▸ **EXERCISE PROMPT**
Leave every picture out and print exactly the lines that run from the one containing "334x330 pixels." to the end of the listing.

————————

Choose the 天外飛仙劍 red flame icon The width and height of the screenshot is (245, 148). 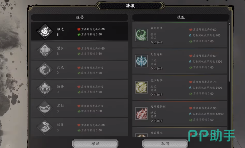141,113
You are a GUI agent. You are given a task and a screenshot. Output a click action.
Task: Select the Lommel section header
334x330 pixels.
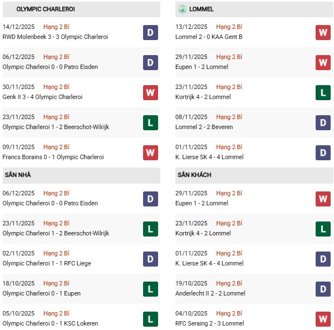coord(202,9)
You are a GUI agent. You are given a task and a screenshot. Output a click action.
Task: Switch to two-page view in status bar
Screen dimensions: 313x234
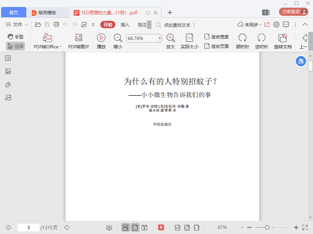click(145, 227)
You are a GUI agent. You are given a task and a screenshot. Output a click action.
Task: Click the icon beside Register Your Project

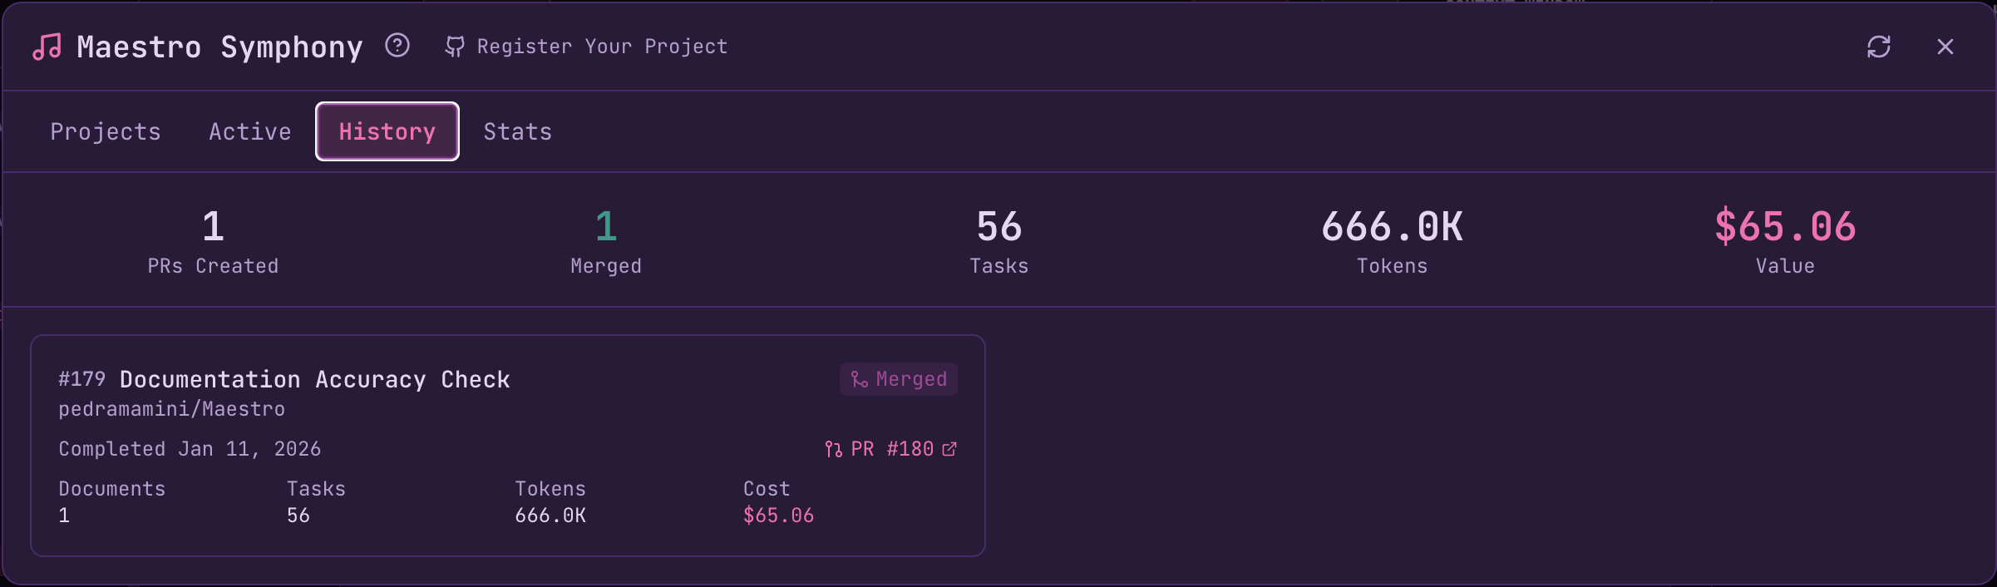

————————

▸ **RESULT OF THE TASK**
334x330 pixels.
coord(202,9)
You are a GUI agent. You are given a task and a screenshot. Output a click action.
Task: Switch to two-page view in status bar
Screen dimensions: 313x234
click(145, 227)
You are a GUI agent. You are given a task and a screenshot. Output a click action.
Task: Click the icon beside Register Your Project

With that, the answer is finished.